Experience-wise for the officers, going to court is a valuable learning experience for a police officer. It helps you do your job better because you go into court and tell what happened, then you get slapped by the defense attorney for doing it the way you did it and find that you are not going to do it that way again. You are going to get smarter and you are going to do it different next time. You learn from both the DA and public defender that there is a better way to do this. So it educates the officer, so the officers aren’t getting the education they should be getting because they are not going to court anymore.

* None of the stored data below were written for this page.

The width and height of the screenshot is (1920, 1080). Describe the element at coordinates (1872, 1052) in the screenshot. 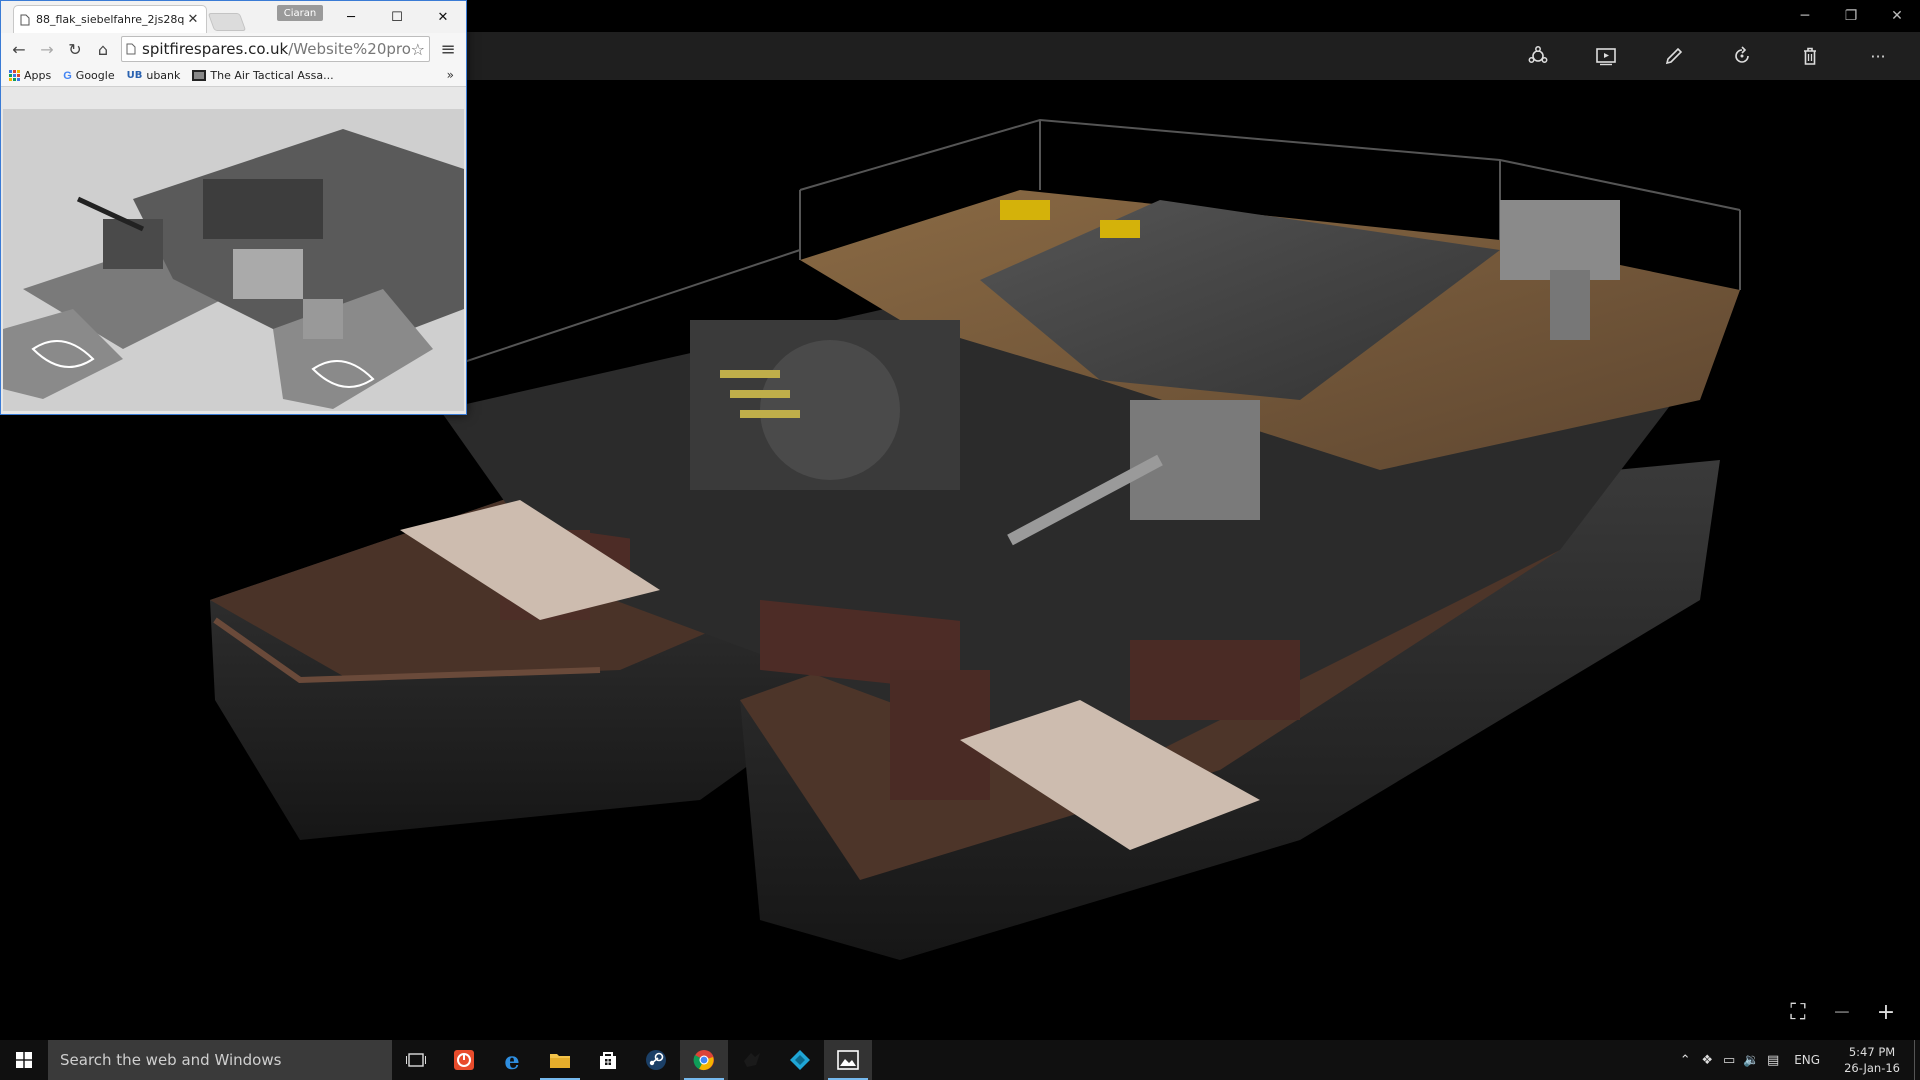

I see `clock-time: 5:47 PM` at that location.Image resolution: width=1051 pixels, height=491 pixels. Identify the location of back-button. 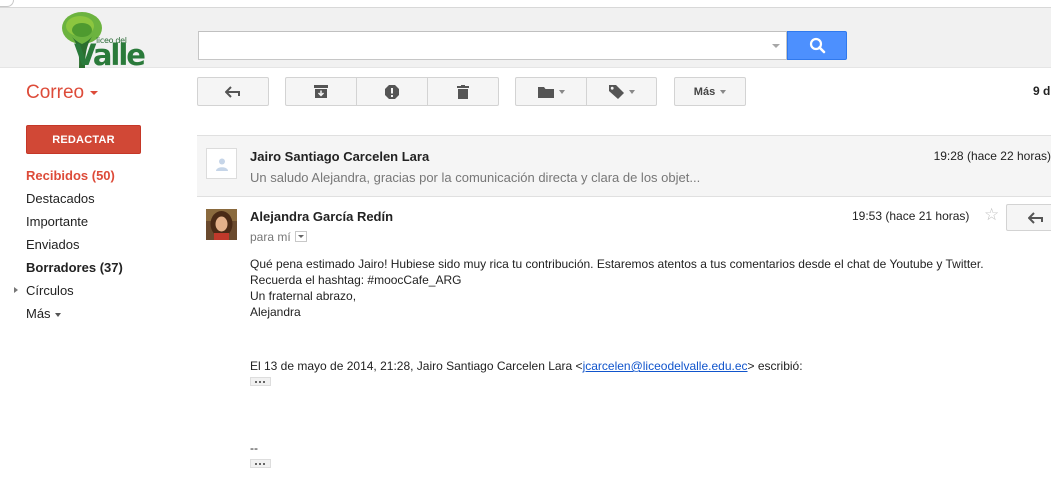
(233, 92).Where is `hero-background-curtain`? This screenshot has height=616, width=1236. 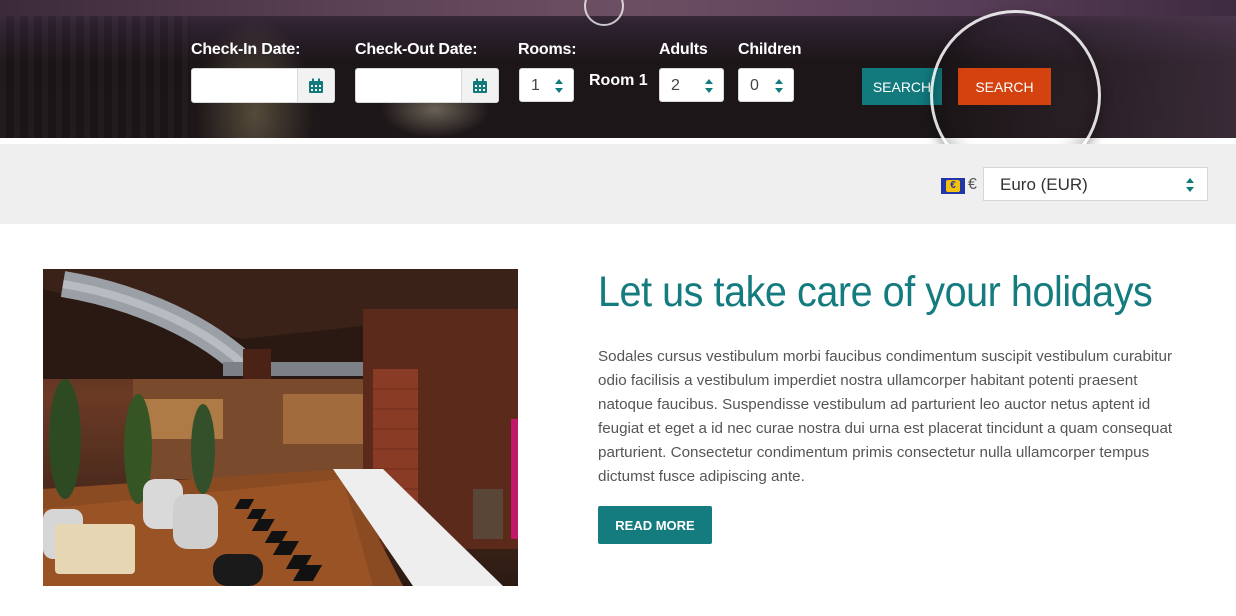
hero-background-curtain is located at coordinates (95, 77).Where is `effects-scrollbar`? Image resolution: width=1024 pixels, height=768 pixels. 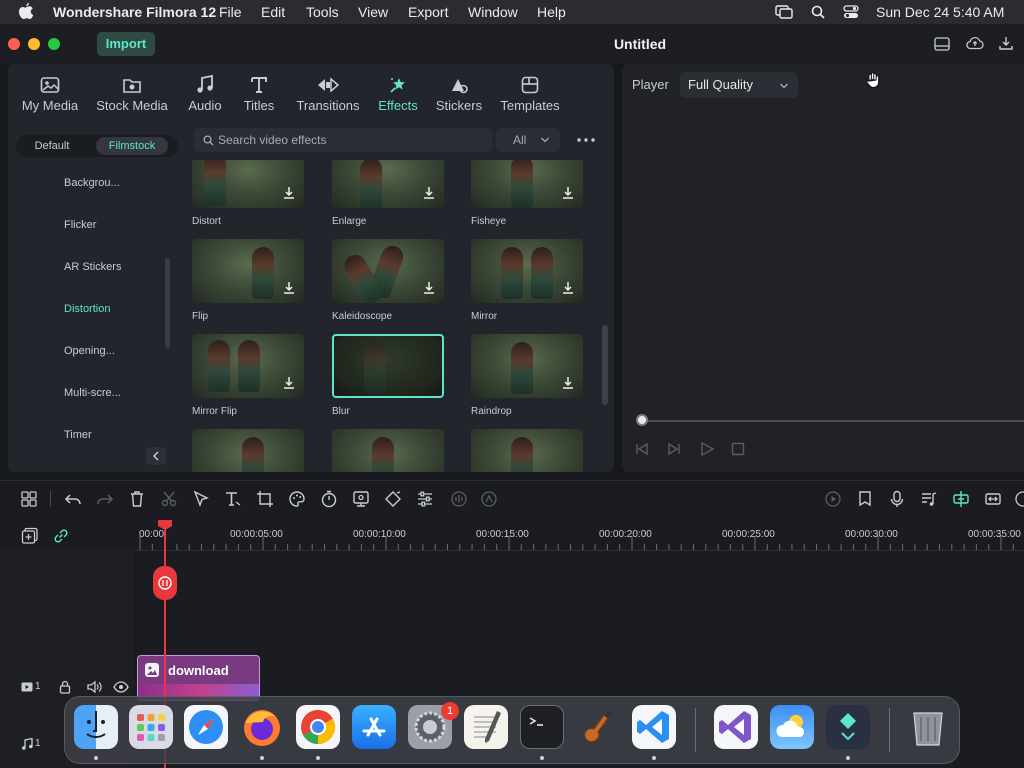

We talk about the downside of it in regards to court appearance and courtroom testimony, which is a huge thing for new officers. They’re not exposed to court testimony. Prior to prop36, we had a huge amt of preliminary hearings on 11377 [possession] and 11364 [paraphernalia] cases. You don’t see that anymore. There’s no need for prelim anymore because they just do the prop36, PC1000. By the time these officers now are going to trial maybe on a murder or assault with a deadly weapon, they don’t have that courtroom testimony practice and the grilling they got from DA’s and defense attorneys. We think it’s a negative impact. I guess it’s a good thing that people don’t have to go to court, but at the same time it’s a bad thing because they don’t get that experience.

According to several training officers and supervisors, testifying at preliminary hearings for drug cases exposes an officer to testifying and increases their confidence on the stand. It also teaches them how to anticipate questions and respond appropriately on the witness stand, skills that are particularly helpful in serious cases.

–  –  –

Narcotics officers and community policing officers stated that citizen complaints have increased as a result of Proposition 36. They assert that citizens, particularly those living in high drug crime neighborhoods, are increasingly dissatisfied with the level of police service they receive. Residents report drug activity in their neighborhood, give officers details about specific suspects and expect a resolution to the drug problem. Residents are disappointed, though, because the offender was arrested and convicted, but not incarcerated. They did not receive the outcome they desired; an end to the drug activity which was negatively affecting their quality of life. This suggests that the public is also frustrated and putting pressure on law enforcement.

There is a new found level of dissatisfaction with police service. We hadn’t done our job properly because that guy was out of jail right away. Police are not as effective at doing their job and taking care of a problem.